Start of GIVEN RECORDS

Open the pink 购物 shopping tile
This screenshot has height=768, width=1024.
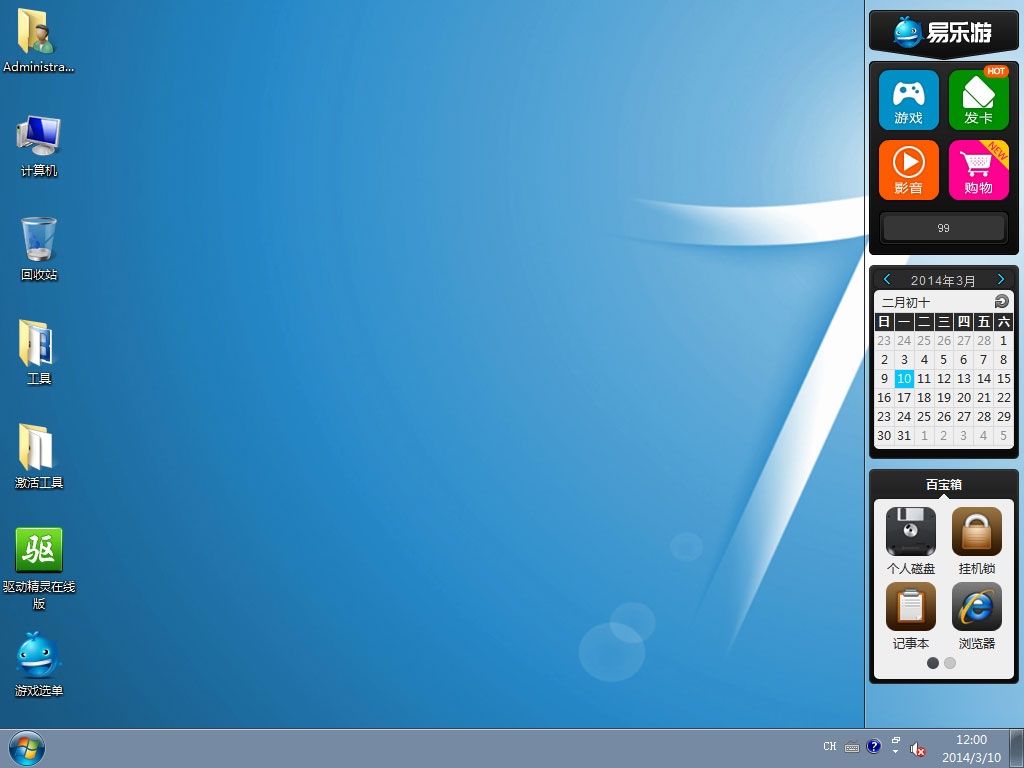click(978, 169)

End of GIVEN RECORDS
Start of GIVEN RECORDS

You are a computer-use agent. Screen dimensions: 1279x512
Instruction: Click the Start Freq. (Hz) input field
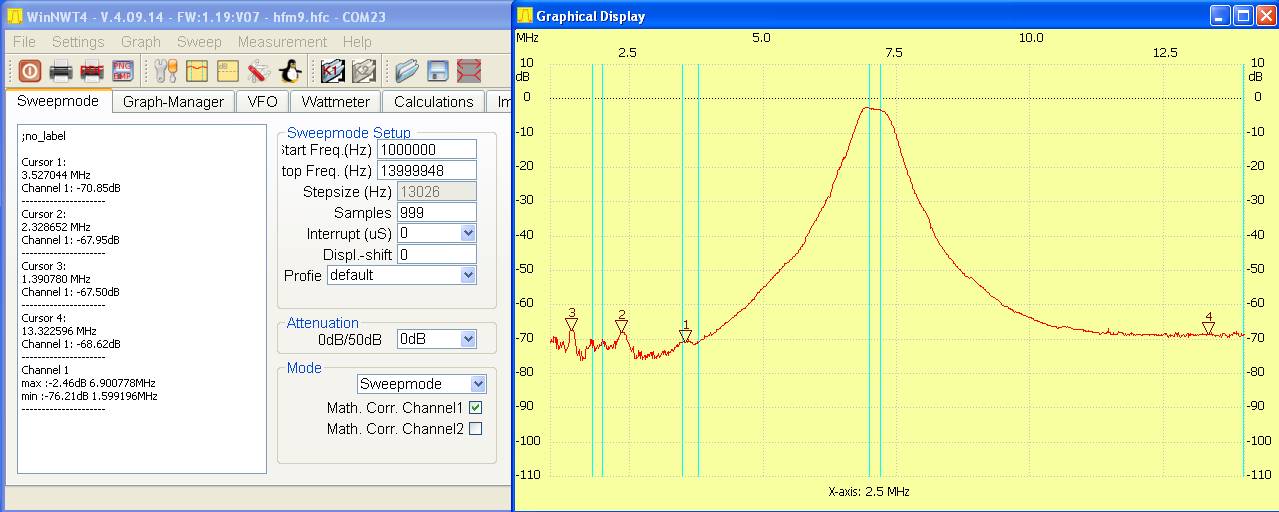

End of GIVEN RECORDS

_WORK ORDER_:
For this exercise, output exactly the lines above from the line with "You are a computer-use" to the line with "Instruction: Click the", counting both, and leave out the rest.

_EXERCISE RESULT_:
You are a computer-use agent. Screen dimensions: 1279x512
Instruction: Click the Start Freq. (Hz) input field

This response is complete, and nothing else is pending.